Telecommuting, the practice by which employees work even if said employees don't go into a physical office, is one that's been met with a lot of reactions. Skepticism has been on the rise lately as companies like Yahoo and Zappos have expressed resistance to the concept, but in many companies, telecommuting is the order of the day. While admittedly, there are problems with the idea of telecommuting, there are also quite a few benefits to the idea as well, and perhaps the biggest of these is direct bottom line impact in the form of cost savings.
Telecommuting in the United States is on the rise--up fully 80 percent since 2005, according to a study from GlobalWorkplaceAnalytics.com—and shows no real signs of stopping. There are five key points that allow a business to profit from telecommuting, and explains why so many businesses are inclined to allow employees to work remotely. The first is increased productivity; a telecommuter is actually nearly twice as likely as a non-telecommuter to work over 40 hours a week, with 53 percent of telecommuters doing so and 28 percent of non-telecommuters doing likewise. This isn't universal, however, and often depends on the kind of work being done. Employees with rote or repetitive tasks, for example, actually do six to 10 percent less when telecommuting, but with online productivity tools and the like, these losses can be mitigated.
Lower overhead becomes an important factor too; with fewer employees in the office, the need for many office standards like power, heating, water supply and the like drops.
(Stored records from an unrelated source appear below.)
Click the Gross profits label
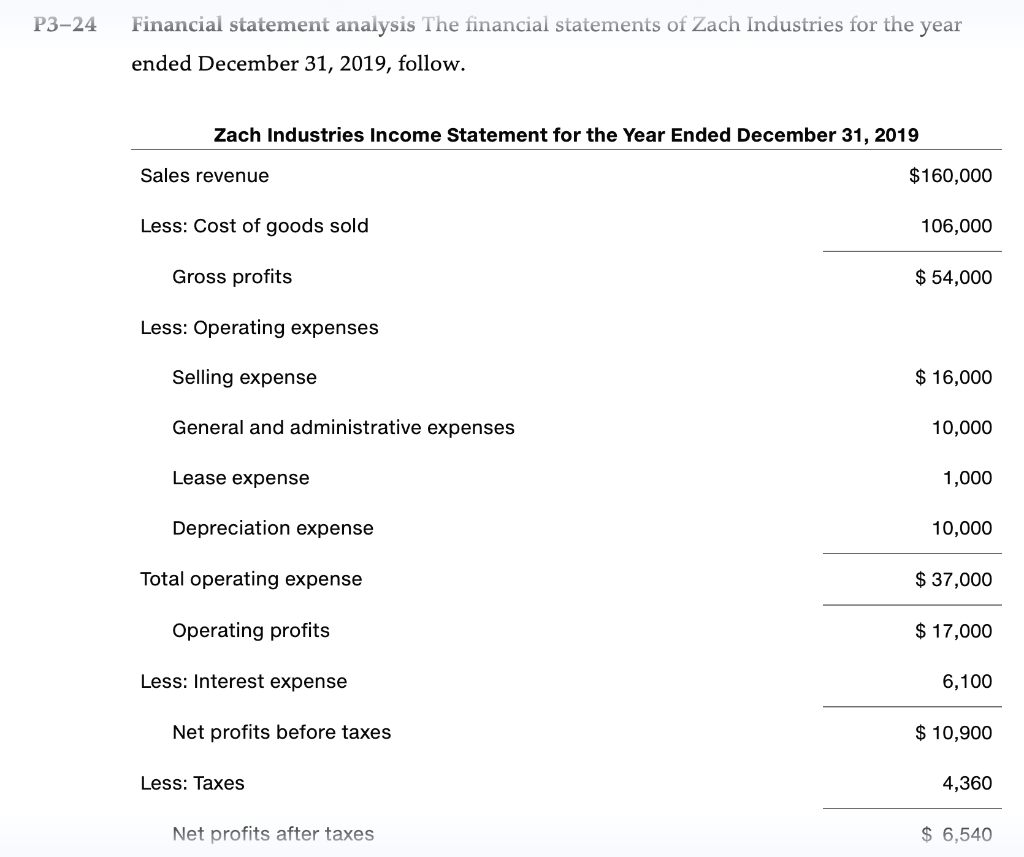 (232, 277)
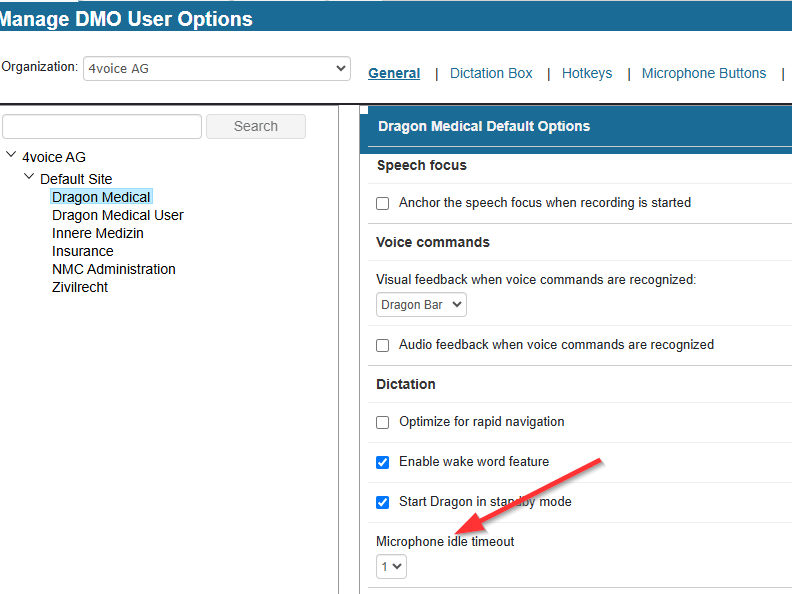Go to the Hotkeys tab
Screen dimensions: 792x594
[x=586, y=73]
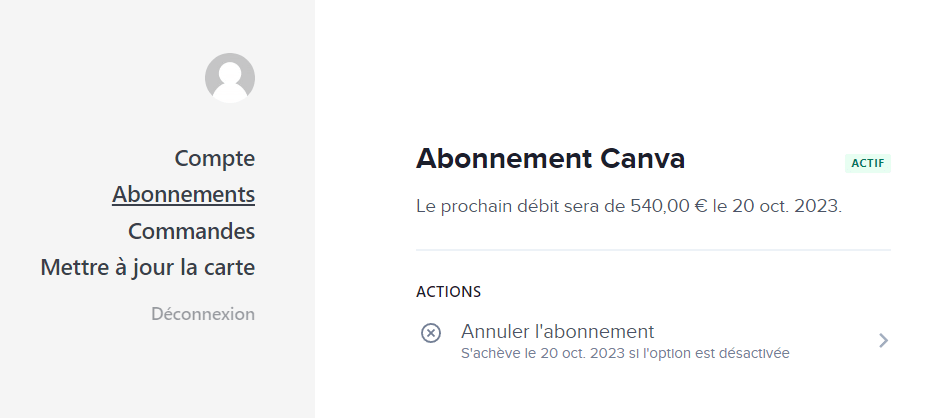
Task: Click the gray user avatar icon
Action: click(x=230, y=78)
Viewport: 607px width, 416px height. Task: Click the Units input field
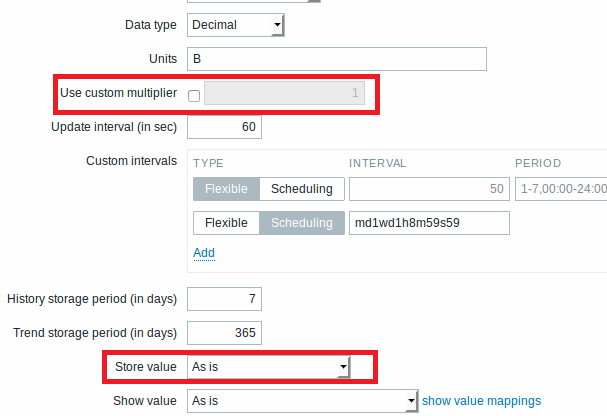(x=336, y=59)

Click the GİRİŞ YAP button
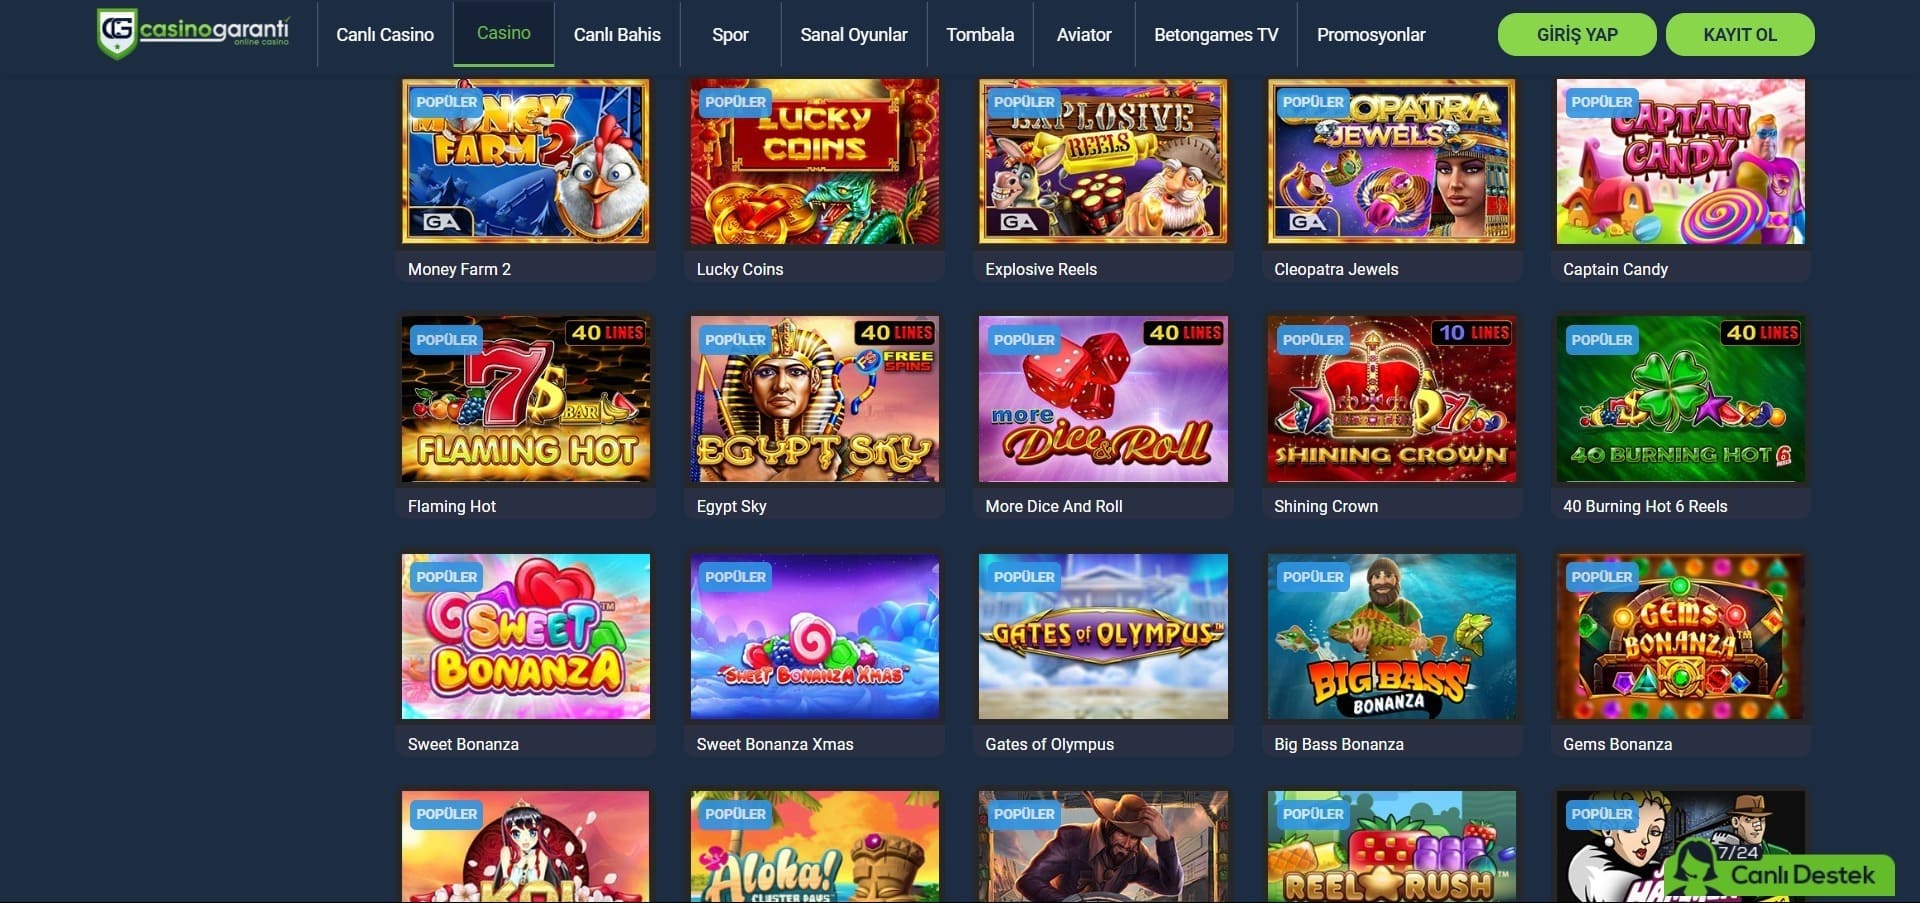(1577, 35)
Reports suggest that, should a company allow even just half-time telecommuting, the business would save about $11,000 a year, per employee. That's a substantial portion of an employee's annual salary in many cases.
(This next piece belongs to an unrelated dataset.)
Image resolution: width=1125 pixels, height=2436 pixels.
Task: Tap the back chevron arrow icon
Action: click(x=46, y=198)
Better yet, retention rates increase on average with telecommuting options, as employees who do report both higher job satisfaction and loyalty rates, which drops attrition rates, and can reduce training and onboarding costs in terms of getting new employees up to speed. Plus, employees commonly take fewer sick days when telecommuting, as many employees take sick time to address personal issues or stress-related illness. Since telecommuting allows added flexibility, to a degree, the need to take that sick time falls through the floor, including things like taking appointments that aren't work-related, like dental appointments. Finally, travel costs also fall off, as most telecommuting tools can be used to make contact with remote users as well. While conference call tools and the like aren't a universal replacement for business travel—sometimes that face-to-face touch is necessary—such tools can replace some travel, and reduce expenses.
Take all of these points together, and, particularly over time, the savings add up. With big savings and little savings together, a lot of cash can be saved and reallocated elsewhere, a move that's likely to produce further profitability elsewhere. Throw in the various “green benefits”—reduced power use at the business, reduced commuting costs and carbon emissions from employees driving to work—that can have powerful goodwill impact, and the picture becomes pretty clear in favor of telecommuting.
It doesn't necessarily work well for everyone, at every company, but there are plenty of compelling reasons to at least try it throughout the company. A few minor considerations and savings could follow right in line, a development that few businesses can afford to ignore out of hand.